MEDAN, SUMUTPOS.CO -Dinas Pencegah dan Pemadam Kebakaran (P2K) Kota Medan mengaku kesulitan mencari sumber air, saat hendak memadamkan api dalam peristiwa kebakaran. Salah satu kendala itu disebabkan, lantaran banyak hidran milik PDAM Tirtanadi Sumut yang tidak berfungsi.

“Dari 118 hidran milik PDAM cuma 35 yang berfungsi. Ironinya sudah 10 tahun lebih kondisi ini terjadi. Padahal kita sudah sering sampaikan masukan ini kepada mereka, namun alasannya lagi pembenahan,” kata Plh Kepala Bidang Pencegahan dan Pemberdayaan DP2K Medan, Huddin P Hasibuan kepada Sumut Pos, Selasa (2/1).

Pihaknya sudah sering surati perusahaan plat merah milik Pemprovsu itu atas masalah ini.
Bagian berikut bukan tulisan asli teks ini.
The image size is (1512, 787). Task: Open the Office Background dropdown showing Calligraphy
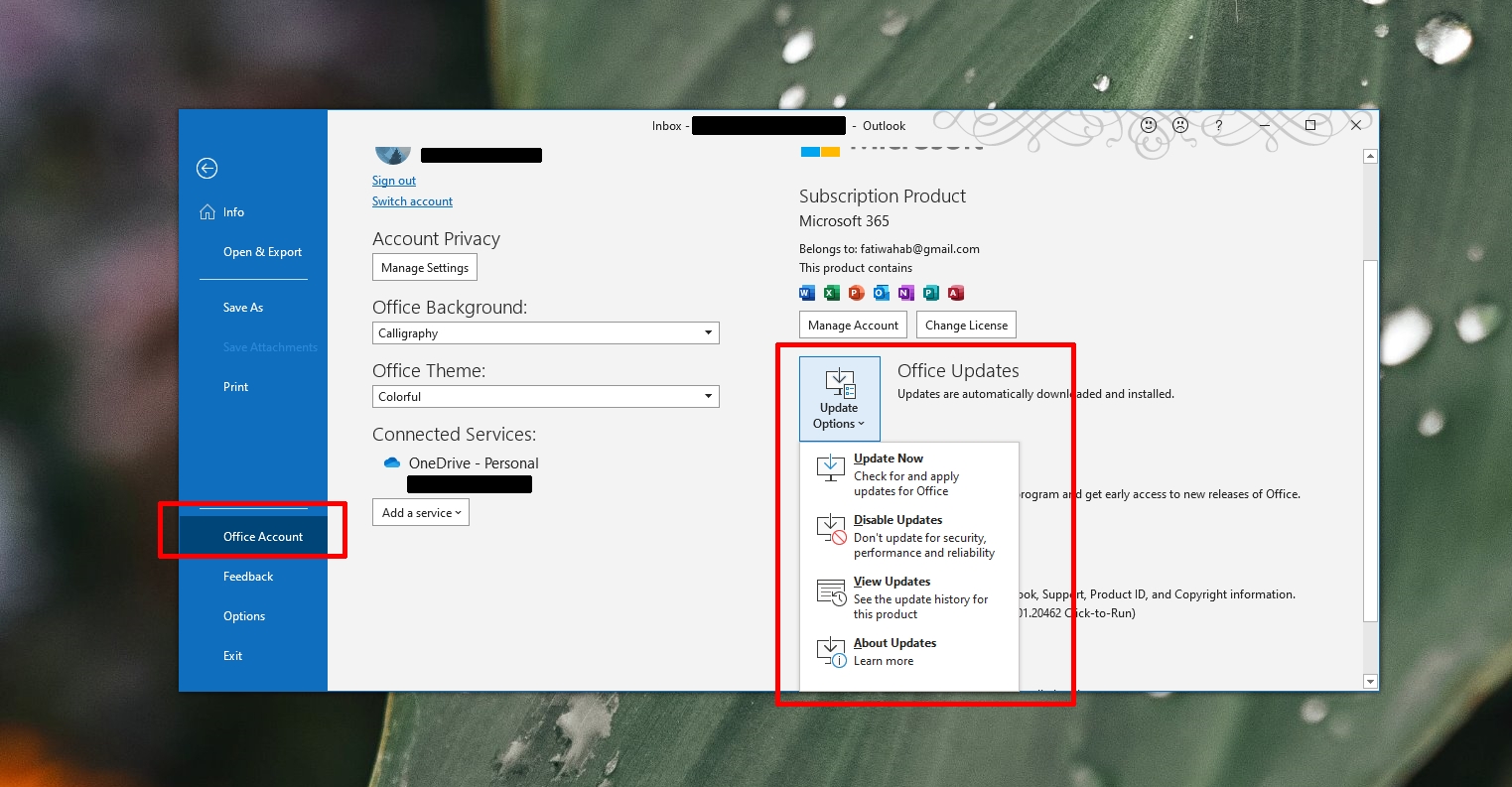(708, 332)
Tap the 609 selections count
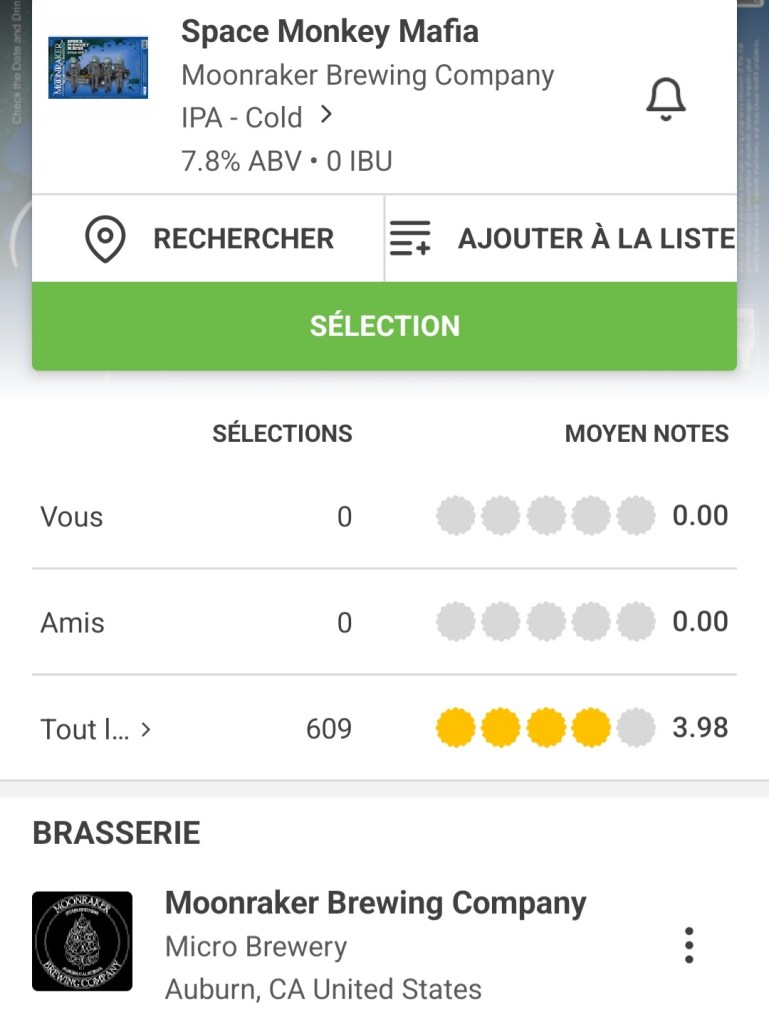769x1024 pixels. click(329, 729)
Namun sampai sekarang belum ada realisasi dan solusi konkrit dari manajemen PDAM.

Huddin menyebut, beberapa wilayah hidran milik PDAM Tirtanadi tidak berfungsi seperti di Padangbulan, jembatan Sudirman, sepanjang Jalan Medan-Belawan, Jalan Sisingamangaraha, Brayan, Glugur, Krakatau simpang komplek DPR, Gajah Mada, Darussalam, simpang Marindal dan Delitua.

“Upaya di lapangan, paling bisa kita ambil (sumber air) di kantor-kantor cabang PDAM terdekat dari lokasi kebakaran. Yang 118 ini bahkan sampai ke Delitua, Diski selanjutnya Pancing juga tidak ada hidran bisa dipakai. Bahkan di beberapa titik dan wilayah hidrannya sudah tidak nampak lagi. Pihak PDAM kami pikir sudah mengetahui hal itu,” jelasnya.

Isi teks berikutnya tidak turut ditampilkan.